(EXERCISE INPUTS begins)

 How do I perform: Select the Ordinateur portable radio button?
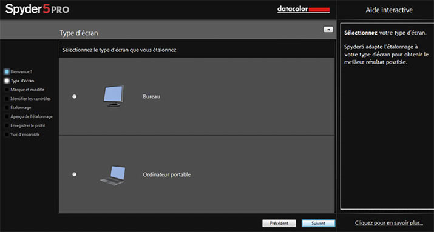pyautogui.click(x=74, y=174)
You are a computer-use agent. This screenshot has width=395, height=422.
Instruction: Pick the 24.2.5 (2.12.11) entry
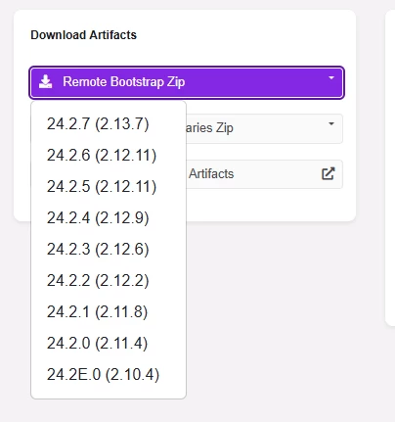pyautogui.click(x=102, y=187)
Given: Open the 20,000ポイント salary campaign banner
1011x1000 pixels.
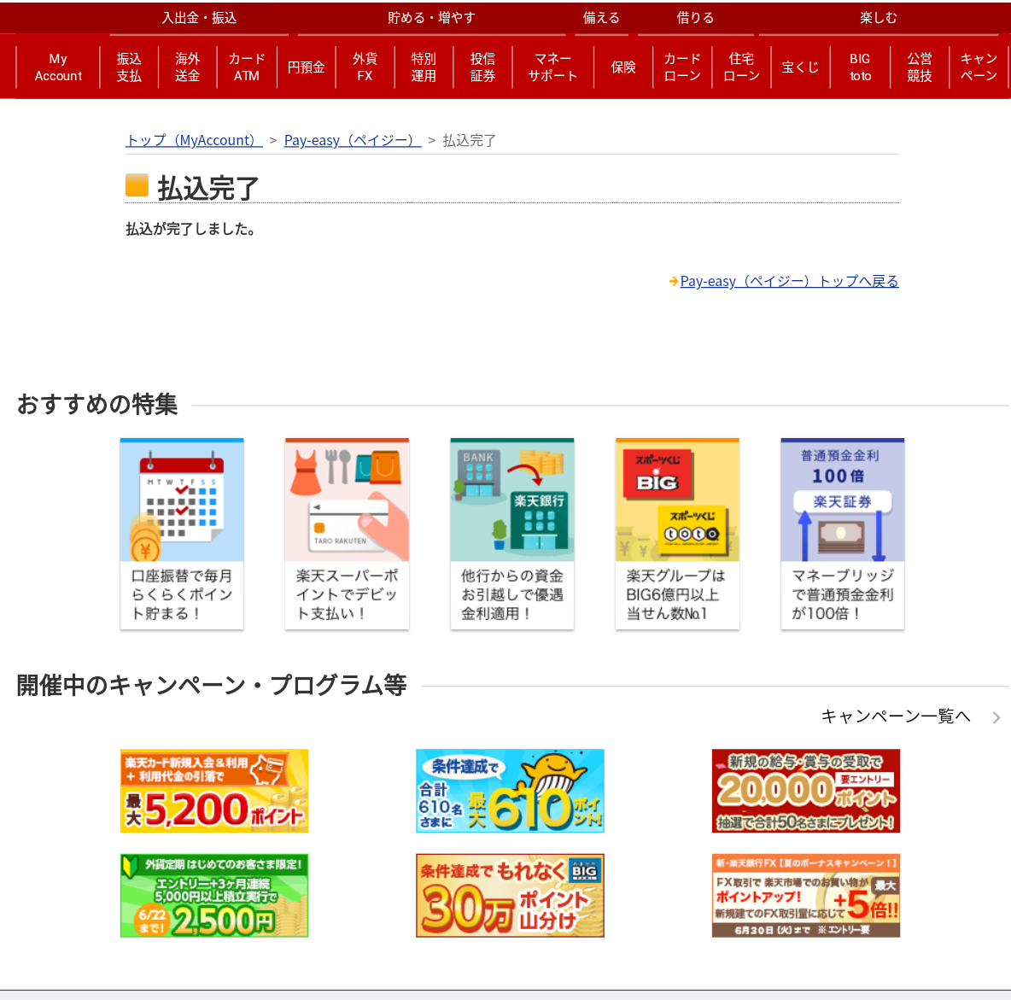Looking at the screenshot, I should (806, 791).
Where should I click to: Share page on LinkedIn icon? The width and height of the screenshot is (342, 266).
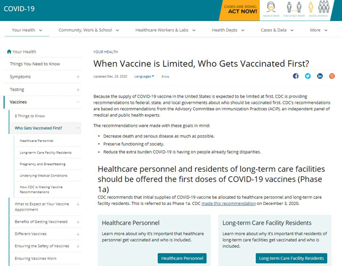320,76
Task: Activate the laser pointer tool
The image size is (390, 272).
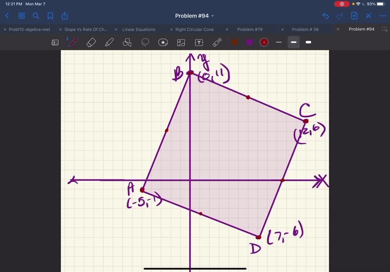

(EXERCISE INPUTS ends)

**HOW TO COMPLETE THIS TASK:** Please return the full listing word for word, but without any pictures.

**SOLUTION TO THE EXERCISE:**
 How do I perform: Select the Ordinateur portable radio button?
pyautogui.click(x=74, y=174)
You are a computer-use agent. This screenshot has width=395, height=422.
Instruction: Pick the 24.2.5 (2.12.11) entry
pyautogui.click(x=102, y=187)
Given: Open the 20,000ポイント salary campaign banner
1011x1000 pixels.
Looking at the screenshot, I should (806, 791).
Where should I click to: Share page on LinkedIn icon? The width and height of the screenshot is (342, 266).
320,76
Task: Activate the laser pointer tool
The image size is (390, 272).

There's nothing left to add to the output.